Questions on the material
1. Retype the part of the abstract on protein diets in mice between "High protein intake" and "two protein sources.", inclusive.
2. According to the abstract on protein diets in mice, how many mice were assigned to each diet group?
3. Proceed with the abstract on protein diets in mice, picking up after its final sentence.
*** Selected passage ***
Urinary Protein Excretion in Mice Consuming High Casein and Soy Diet: Importance of Sex and Protein Source

Chiedozie Waturuocha, Ph.D., Candidate, OSU Center for Health Sciences
Alexander J. Rouch, Ph.D., OSU Center for Health Sciences
Liming Fan, M.S. OSU Center for Health Sciences

High protein intake can accelerate kidney disease. Soy protein diet has been reported to reduce the progression of chronic kidney disease (CKD) compared to a milk (casein) protein diet. Sex differences play a key role in kidney function and disease with premenopausal women having fewer kidney diseases compared to age-matched men. The purpose of this study was to compare the effects of high soy protein consumption with that of high casein consumption on renal protein excretion in male and female mice. We hypothesized that sex differences exist in the renal handling of these two protein sources.

Two separate studies, one with male mice and one with female mice, were conducted. Mice at 25 days of age were placed in metabolic cages. After a baseline period of three days on standard diet, one group consumed 40% casein and the other an isocaloric 40% soy diet for 25 days (n=6 per group). Daily measurements included body weight, food and water intake, urinary flow rate (UFR), and urinary protein excretion (UPE) via semi-quantitative dipstick analysis. UPE (mg/day) was also determined on the final day of each study by measuring total urine protein concentration (TPC) and calculating UPE (UPE = TPC x UFR).
*** End of Selected passage ***
*** Data for review ***
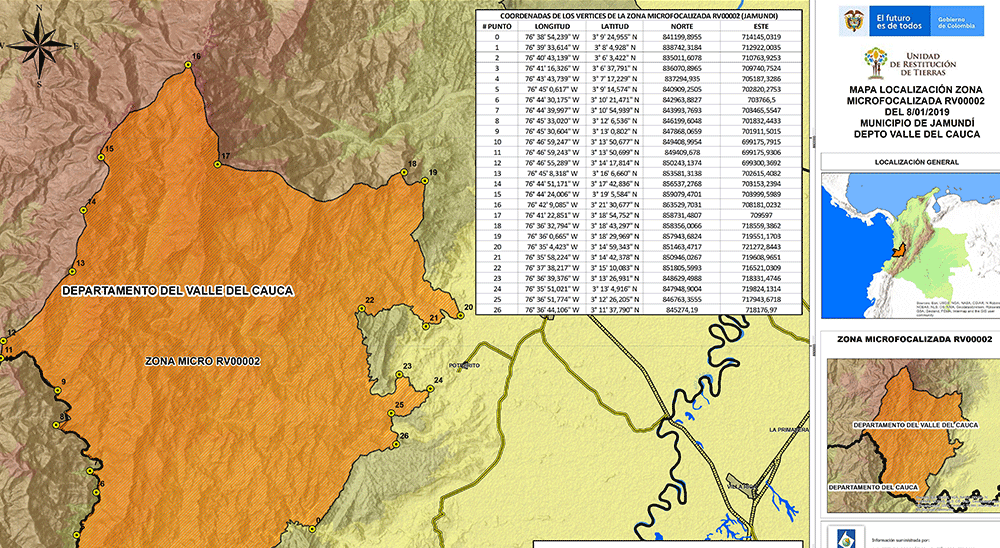Click the 'Gobierno de Colombia' label
This screenshot has height=548, width=1000.
(x=958, y=21)
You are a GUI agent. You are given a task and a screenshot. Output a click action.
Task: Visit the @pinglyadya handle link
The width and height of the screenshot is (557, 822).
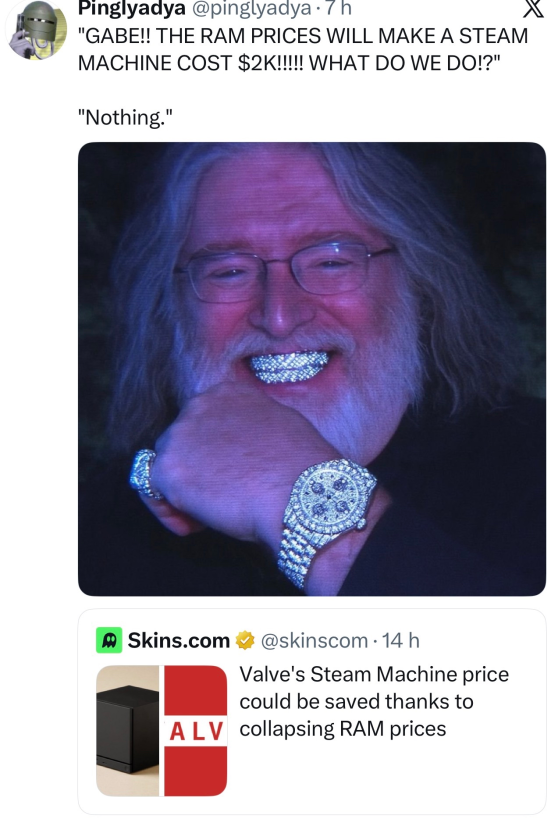250,8
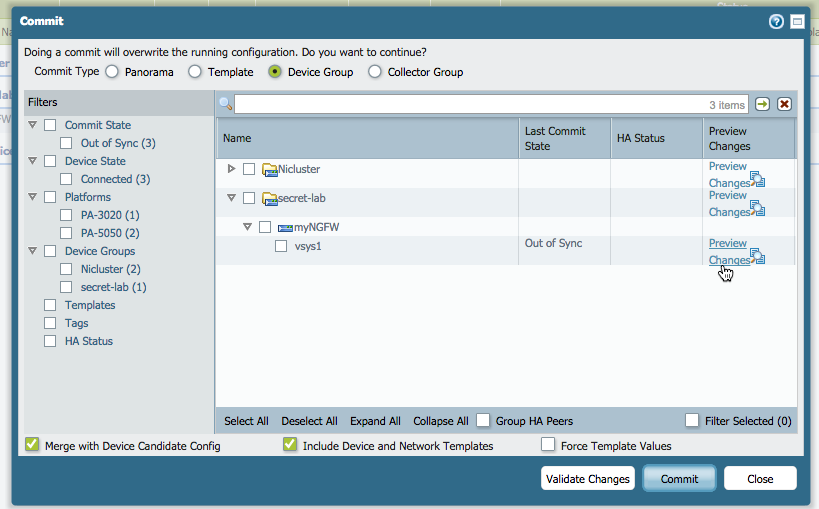The image size is (819, 509).
Task: Click Preview Changes icon for Nicluster row
Action: click(x=757, y=180)
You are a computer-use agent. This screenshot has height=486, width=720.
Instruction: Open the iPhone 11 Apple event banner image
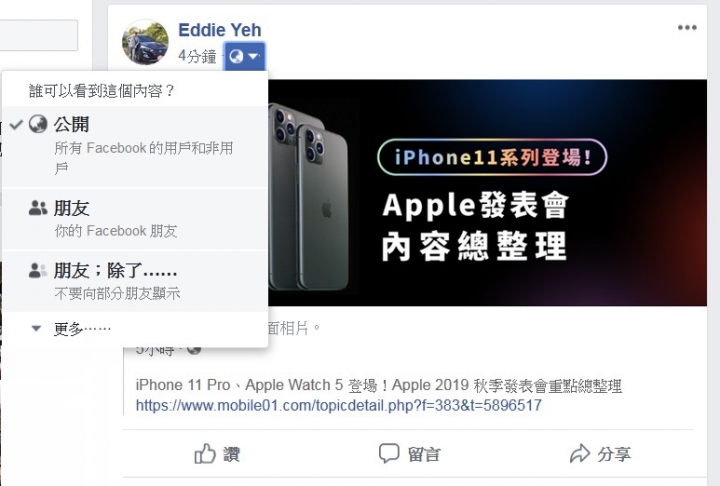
*** End of Data for review ***
Results
1.
High protein intake can accelerate kidney disease. Soy protein diet has been reported to reduce the progression of chronic kidney disease (CKD) compared to a milk (casein) protein diet. Sex differences play a key role in kidney function and disease with premenopausal women having fewer kidney diseases compared to age-matched men. The purpose of this study was to compare the effects of high soy protein consumption with that of high casein consumption on renal protein excretion in male and female mice. We hypothesized that sex differences exist in the renal handling of these two protein sources.

2. Six mice were assigned to each group (n=6).

3.
Independent of the diet, females excreted significantly less protein compared to males despite equal protein consumption. Regardless of sex, the casein groups excreted more protein than the soy groups via dipstick measurement. UPE (mg/day) measured on the 25th day was higher in the casein groups compared to the soy groups (males: 31.9 ± 2.5 vs. 17.8 ± 0.9, p<0.009; females: 10.2 ± 1.7 vs. 5.4 ± 0.8, NS).

We conclude that high soy intake induces less proteinuria compared to that with high casein intake. Female mice on high casein and high soy diets excreted less protein when compared to male mice on the same diet. These results support the benefits of soy protein in patients with kidney disease and indicate sex differences in the renal handling of high protein diets.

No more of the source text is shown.